The term liabilities can be interpreted as the risks previously evaluated and measured. Or according to the technical definition, they are the business financial obligations not yet carried out and they are presented as provisions in the balance sheet of companies.

In the Food & Beverage industry, most senior executives usually either ignore, consider eliminated or "dead” a lot of sources of very high operational business risk. They are, in fact, men of great faith. They believe that the company, by owning fantastic ERPs (SAP, Oracle, etc) or some ISO certification they are free of hazards and damnations. A big mistake, indeed: the "Liabilities Zombies" return from their alleged "tombs" hungry to devour the "flesh" - the value of the company.

For these executives, it is worth noting one of the basic definitions of the business, which says that the company value corresponds to the sum of tangible assets and intangible assets. As we can see, it is a very simple relationship, but unfortunately, it is often poorly interpreted and misunderstood.

In the Food & Beverage industry, intangible assets represent on average 50 to 60 % of the company s market value (data from U.S. market). That means to say that the intellectual capital (trademarks, brands, know-how, etc.) is worth equal or more than all manufacturing plants, inventory, financial resources, etc.
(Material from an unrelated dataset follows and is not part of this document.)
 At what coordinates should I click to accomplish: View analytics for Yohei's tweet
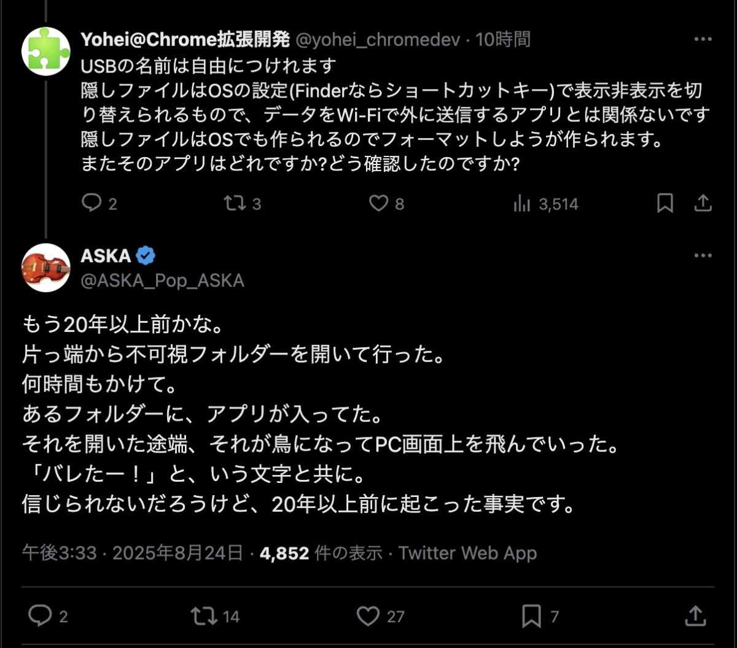pos(521,203)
When compared with other economic sectors, the food industry has low rate of innovation and relatively low technological level. If so, what explains the great value of brands (intangible assets) in this sector? The main responsible is the rigidity of eating habits. Consumers are conservative regarding food products due to strong cultural aspect associated (traditions).

The importance of brands in the F&B industry is such that they act as entrance barriers. This means that a company seeking to start operations in a different market segment or in another country, almost mandatorily needs to make the acquisition of a traditional local company. 
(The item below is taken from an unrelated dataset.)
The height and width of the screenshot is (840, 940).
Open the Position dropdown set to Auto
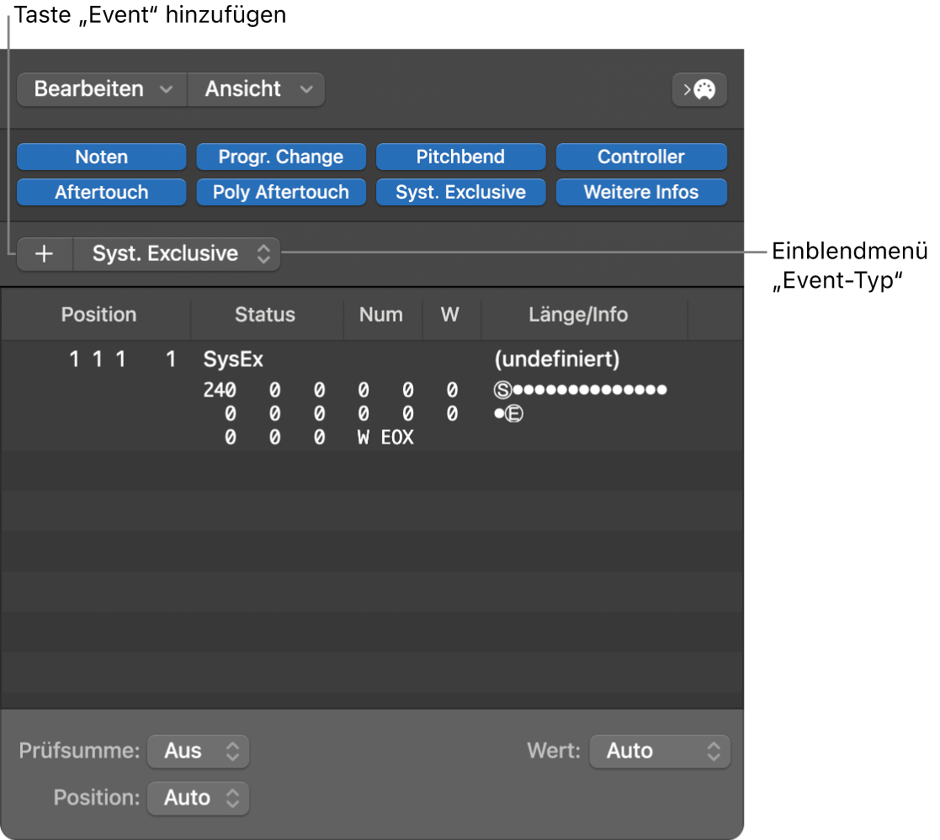click(x=198, y=798)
Therefore, impacts on reliability and brand value (intangible asset) generate substantial losses in the market value of the company.

So, if the intangibles are so important, what are the possible reasons for cases of severe impact on brands, widely reported in the media, such as Ades soya drink (Unilever) in Brazil with residues from the process? Or, the transnational scandal in Europe, about horse meat found in burgers (Tesco, and several other brands) and in lasagna (Findus)? Or, the case of baby food (Danone/Nutricia) and powder milk in Asia, involving raw material contaminated by bacteria that cause botulism (Fonterra - New Zealand group and one of the worlds largest dairy producers).
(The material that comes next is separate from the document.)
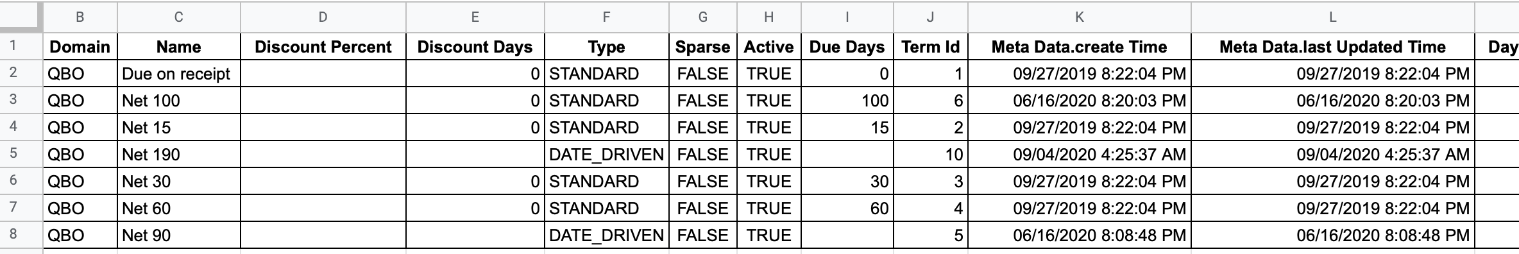Click Active TRUE cell in row 2
Screen dimensions: 1519x254
click(x=769, y=74)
In the Ades case, Mr. Paul Polman, the Unilever’s CEO, admitted sales losses around R$ 220 million (€ 70 million). In the European horse meat case, only the company Tesco had an impact on its market value around £ 300 million (€ 360 million). And in the Fonterra case, there is still no idea of the financial dimension of problem. These are just some cases, as the number of food and beverage products recalls have increased worldwide, mainly in the U.S., since even before the full implementation of the Food Safety Modernization Act (FDA).

Back to the question, what could be causing this? As we can infer the culprits are the "Liabilities Zombies". The zombies are in the supply chain, industrial operations and also in the demand chain (distribution, etc.). Since each of these topics requires a specific chapter, we will cover them in future articles.

The business environment has changed. The consumer has become an activist through social networks (Facebook, Instagram, etc.). Political pressures create more regulation on food safety, on environmental management and on corporate social responsibility.

The Food and Beverage industry is the most exposed to these risks, not only for the obvious daily contact with the consumer, but mainly because their intangible assets (brands and what they represent) are the highest proportional value of these companies. Therefore, it is about time to F&B industry wakes up and faces the risk management beyond the bread and butter (taxes, commodities and currencies). It is urgent the implementation of analysis, impact measurement and risk management across business structure.

Luiz Azevedo – BSc Chemical Engineer, MBA Marketing, MSc Economics, Partner PBC Council - Food & Beverages Consultants.